We quote from the Manchester Guardian, October 2, 1914, the following by its Balkan correspondent, C. S. Butler:

I have read in the Guardian of July 22, of shocking atrocities alleged to have been committed against Albanians by Epirotes. Having served as a British war-correspondent both in Macedonia and Epirus in 1912 and 1913, I feel constrained in the interests of truth to rebut these charges, which are either wholly untrue or grossly exaggerated. Mr. Aubrey Herbert is a brave and honorable man, and I quite believe that he and that plucky English lady, Miss Edith Durham, spread these tales in perfect good faith, on the strength of the testimony of Albanian refugees and residents at Valona and Durazzo. But they make a very great mistake in launching these horrors in the British press without having verified them by a visit to the locality itself. I happen to know that Mr. Herbert has repeatedly been invited to visit the Epirote borderland, in which these atrocities are alleged to have been committed, but he has not gone. Miss Durham has apparently only made one hurried visit to Koritza since the journey, which forms the subject of her well-known little book and on which, to judge from that same book, she succeded in travelling the northern fringe of Epirus without coming in contact with a single Greek inhabitant. Is it fair, then, to condemn the Epirotes unheard, when nothing would have been easier than to verify the truth of the astounding tales related in the Manchester Guardian and brought up in the House of Lords on July 28?

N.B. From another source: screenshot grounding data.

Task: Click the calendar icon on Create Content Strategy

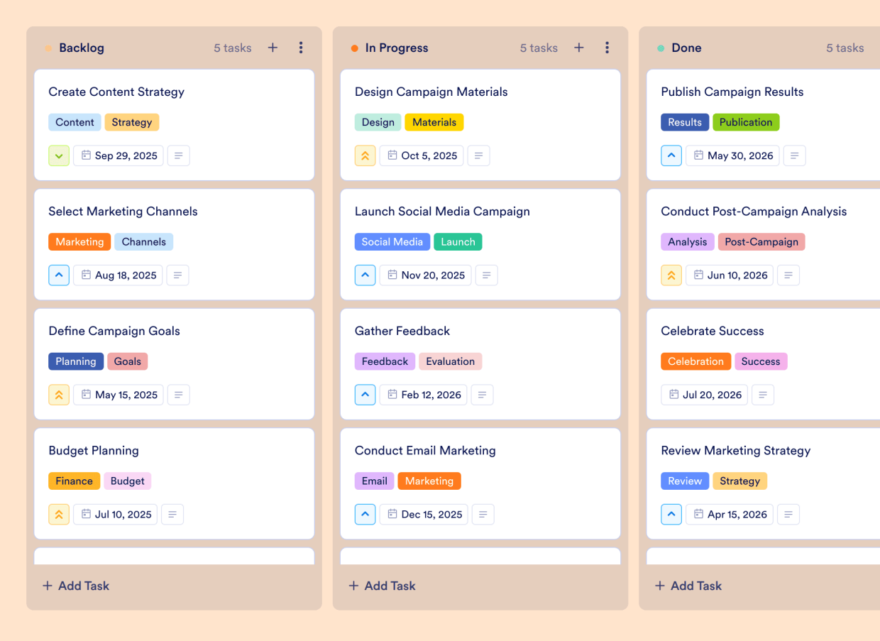Action: [x=87, y=155]
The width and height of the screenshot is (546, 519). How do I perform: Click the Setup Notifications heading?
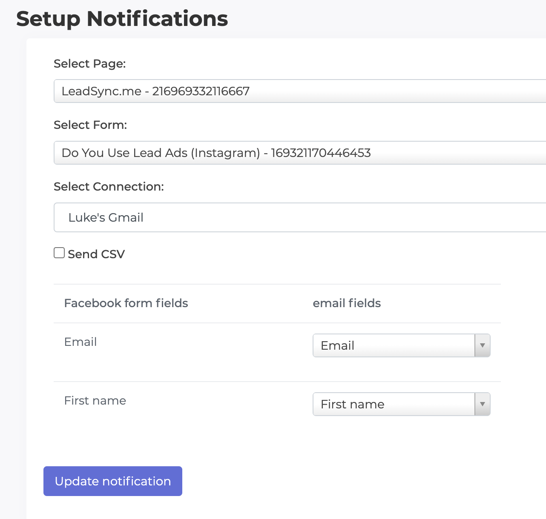click(122, 19)
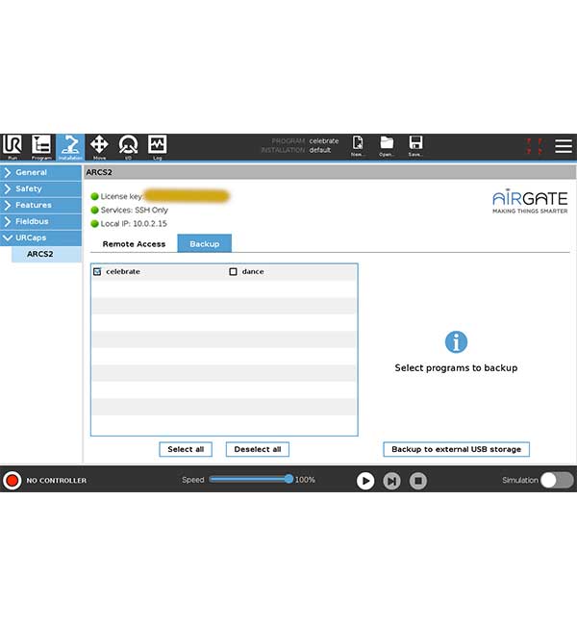Toggle the Simulation switch

[556, 480]
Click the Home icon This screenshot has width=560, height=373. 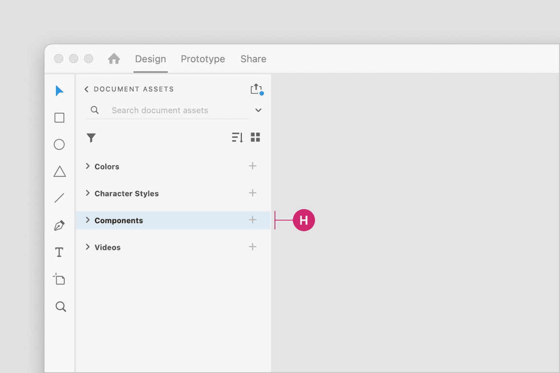(x=114, y=59)
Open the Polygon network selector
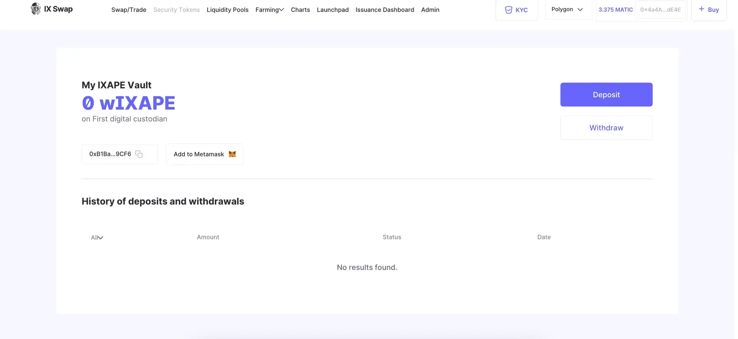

We shall adduce two more witnesses of international repute as scholars and as men of honor and impartiality; Hon. W. P. Reeves, Ex-Governor of New Zealand, and Z. D. Ferriman, author and journalist.

Mr. Ferriman wrote to the Daily Chronicle, April 3, 1914, from Jannina:

When Athens sat in darkness, the appanage of a eunuch in the Seraglio at Stamboul, Jannina was a focus of Greek learning, and the travellers in the early nineteenth century tell us of scholars like Athanasius Psalida. Byron met one of his pupils at Athens in 1811, and wrote of him that he was "better educated than the fellow commoners of most colleges." I had heard of Lucas Via, of John Valeras, and other natives of Jannina who brought to it the culture of the West, of the Schools of Psalida and the Zozimas, of Sakellarios and Coletti and Metaxa, but Dr. Georgitsis told me much more, among other things of the school founded by the brothers, Philanthropinos in 1650 which flourished for more than a century.

This does not sound extraordinary as it is put down here, but if we try to realize the barbarous environment amid which these things were accomplished, and the savage tyranny which essayed to thwart them, the achievement is little short of marvellous. It is a matter of wonder that Epirus has had to wait so long for her emancipation whilst regions which deserved it less have long enjoyed it. But not all Epirus is free. Districts as Greek and as cultured as Jannina, Argyrocastro and Moschopolis, where a printing-press was established nearly 200 years ago, are excluded because a company of gentlemen seated around a green table in London have drawn a line on a map and decreed otherwise.

I am writing this in the house of Dr. Georgitsis. His fourteen year old son, Sophocles, is seated opposite to me doing his lessons. He is at the Gymnasium, the high school, which has existed for well-nigh a century amid incredible difficulties. His schoolfellows of the senior class are not here. They have gone to join the hierolochitai, the sacred bands, to fight, if need be, for unredeemed Epirus. So has the Doctor's nephew, who was residing lately at West Norwood. So has the best young blood of the country.

I shall meet some of them, for I leave today in order to try and give some account of the land which has been handed over to a factitious State created to satisfy the covetous aspirations of two European powers.

The Honorable Pember Reeves, in a letter to the Daily Chronicle of April 11, 1914, defends the Epirotes who rose and fought the Albanians, declaring their independence. The honorable writer asks "What are the Epirotes fighting for?" And answers:

They are not asking for justice; that of course, would be union with Greece. They ask for the guarantee of a tolerable existence.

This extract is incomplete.